A guy across the circle leaned toward me. With strong, crazed eye contact, he added: “An erection put into a woman’s vagina is like going into the paradise of heaven. An erection put in anything else is unnatural, and it’s a sin!”
“OK,” I replied.
Keeping the eye contact, he made hand gestures and used the word “erection” at least six more times.
“Can I still hang around my old friends?” I asked. “We’ve all got the same taste in music.”
“I’ll answer that,” piped up the intense teenager, suddenly sitting up. “An alcoholic shouldn’t go into a bar!”
“It will be worth the sacrifice,” stressed the leader. And then again: “You’ll find the best relationship you’ll ever have will be with God.”
I was feeling really bad for these guys. Clearly, they were confusing drug and alcohol problems, coupled with sex addiction and extreme guilt, as sins against God and the world.
Their heartfelt comments were nothing if not depressing.
“To become a heterosexual is not my goal; my goal is holiness, spirituality.”
“Images still plague my mind, but I dismiss them at the door.”
“I used to take the approach that Jesus loves drag queens; now I know it’s wrong.”
It sounded very lonely. The options their religion provided were heterosexuality or complete celibacy, yet obviously, these men weren’t into women and never would be.
“I work around a lot of homosexuals, so what should I do?” I asked the leader.
“You might consider changing jobs,” he advised.
“But I work as a costume designer for musical theater,” I said. “That’s what I do. I can’t really change jobs. That’s how I make a living.”
“Then I would suggest putting up a barrier,” the leader counseled. “Because they will try to tempt you.”
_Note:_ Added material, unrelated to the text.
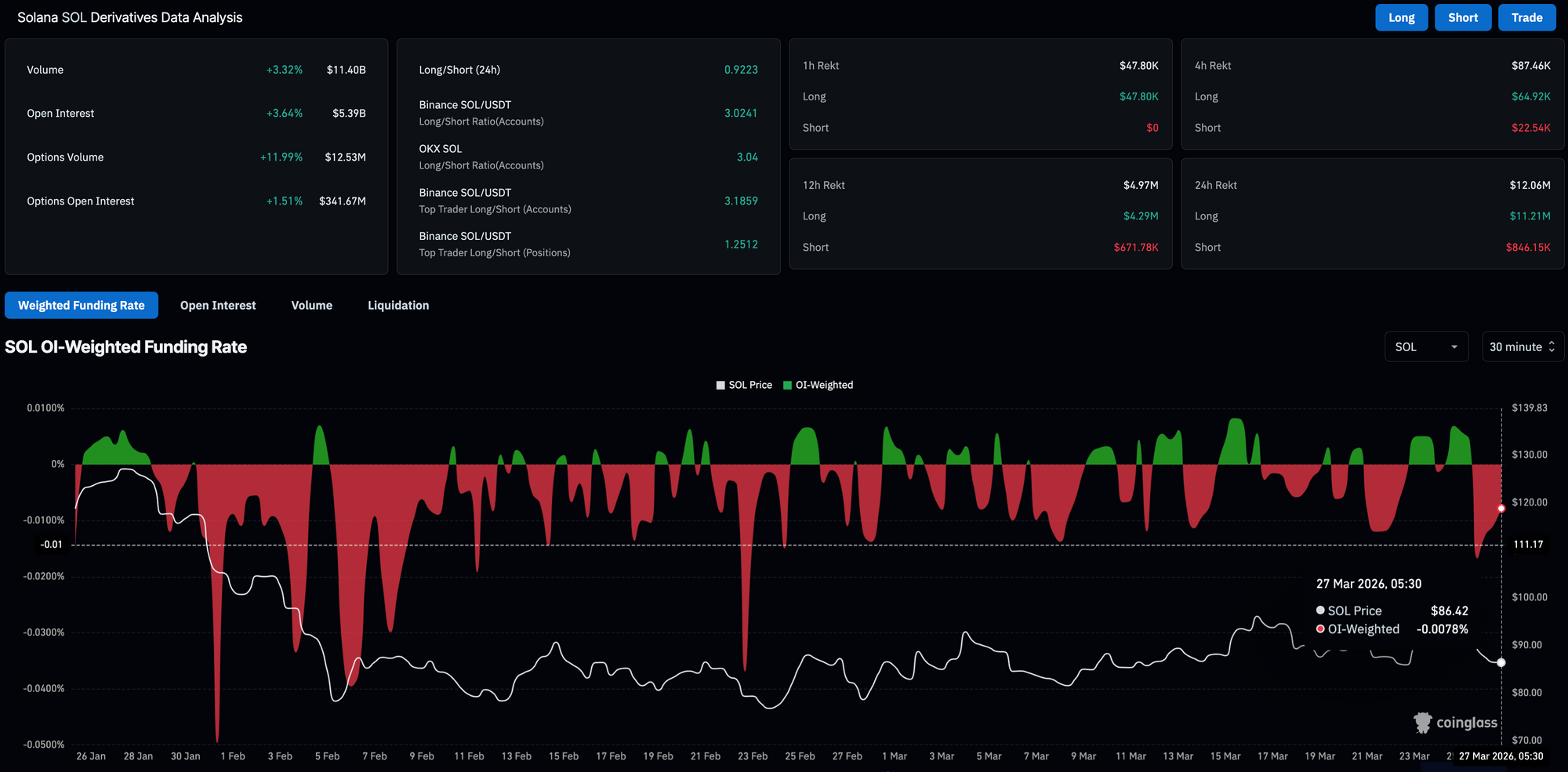Click the white SOL price endpoint dot
This screenshot has width=1568, height=772.
tap(1501, 663)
“I’m confused. First you’re saying to develop nonsexual relationships with men; then you’re saying to put up a wall?” I asked.
The leader had an easy solution: “Just say, hey, I’m a Christian now!” He raised his hand in a “stop” gesture to illustrate his point.
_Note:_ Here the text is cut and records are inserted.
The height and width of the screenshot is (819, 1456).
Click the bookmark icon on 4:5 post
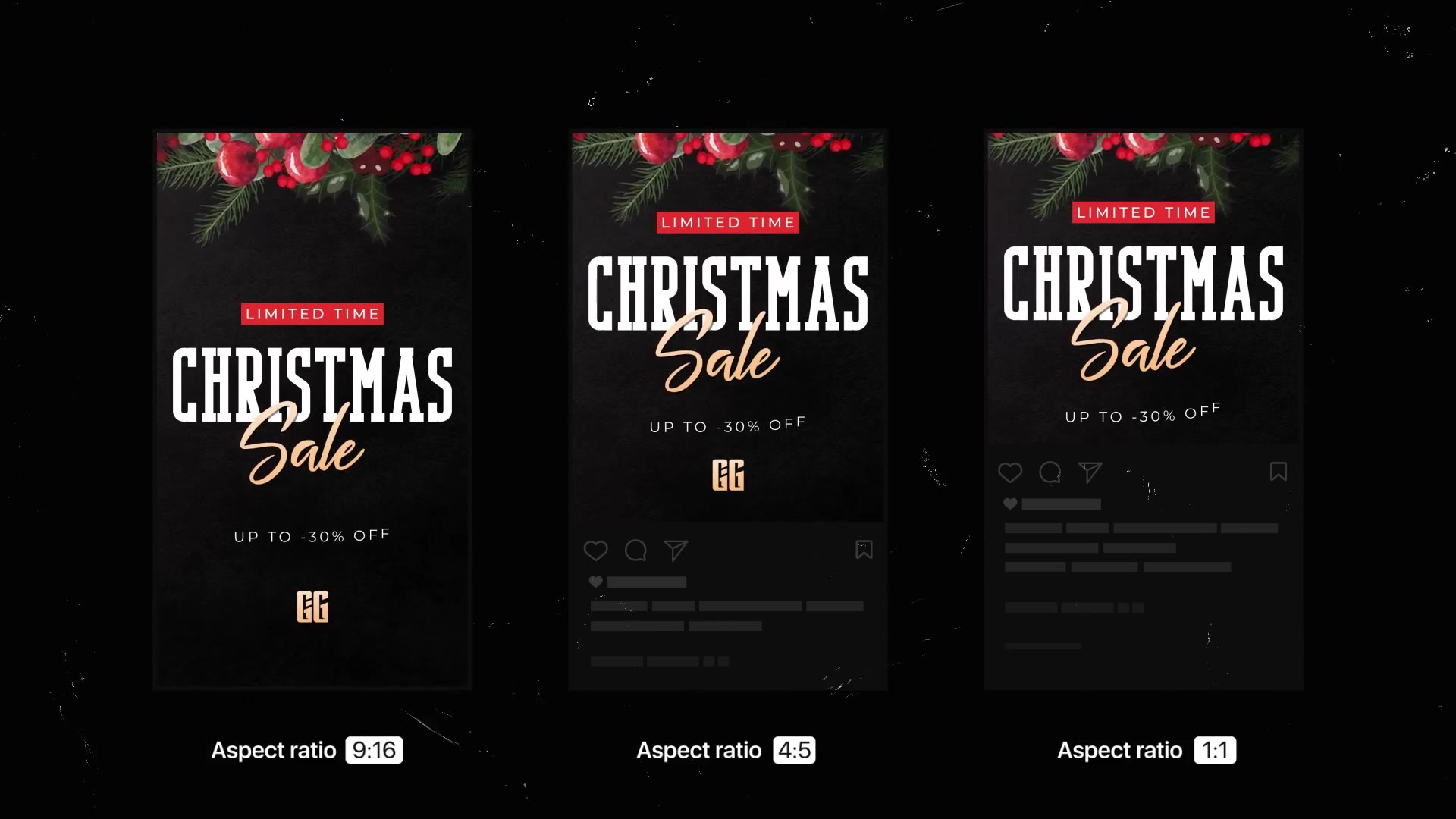pyautogui.click(x=863, y=550)
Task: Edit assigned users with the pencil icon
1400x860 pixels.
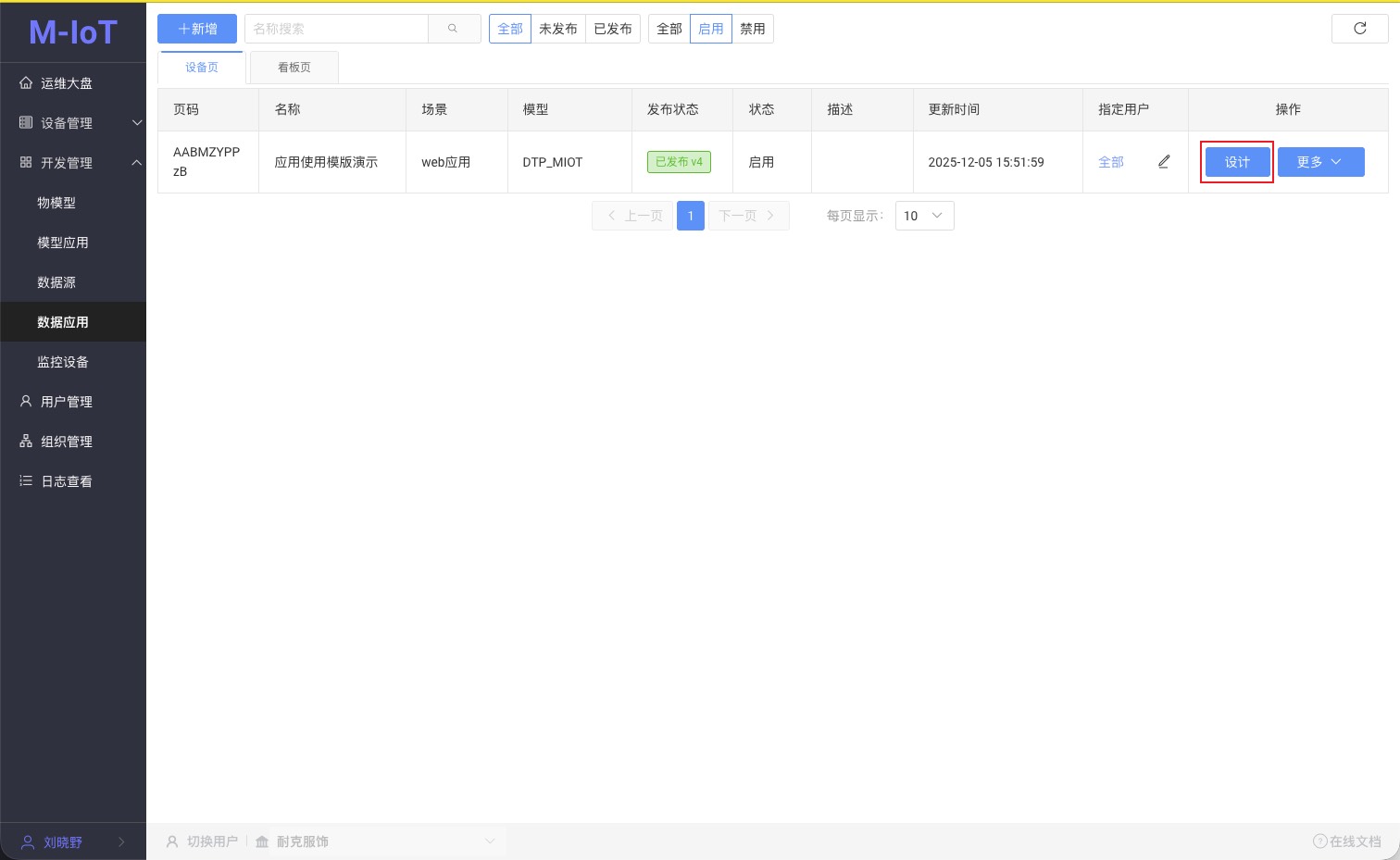Action: point(1164,161)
“I used to be a DJ at a top gay nightclub in New York,” the former coke enthusiast in the baseball cap said. “It’s worth the sacrifice. Give yourself to God.”
“OK, time to get into the hot seat!” the leader announced.
I was herded over to the coffee table in the center of the room. I sat down and bowed my head. Suddenly, 12 fellow ex-gays put their hands on my body, most particularly my shoulders and upper torso, and the praying began. Like freestyle rappers coming to the mic, each took a turn praying my sinful soul would stay on a straight path. As the ex-gays put their hands on and prayed over me, I swore one was massaging my shoulders. The group prayed that the Lord would prevent me from falling back into the gay lifestyle.
“Rodney has a scary journey ahead of him.”
“Evil days! Evil days!” someone cried.
“Please watch over Rodney, oh Lord!”
“Amen! Amen!” someone else exclaimed.
“The righteous man falls several times. Look after Rodney and guide him!”
“Yes, Jesus! Yes!”
This went on much longer than I felt comfortable with. When the praying finally ended, I was handed a box of Kleenex; apparently, I was expected to be in tears.
“Wow!” I remarked, moving my hands to suggest some sort of energy field. “Yeah, that was really great. I really felt something there. Yeah, it was like feeling a force or something like that!”
Afterward, a guy with glasses pulled me aside. I thought he was going to call my bluff. Instead he said, “The Lord showed me a sadness in you.”
True, the whole scenario made me feel like crying.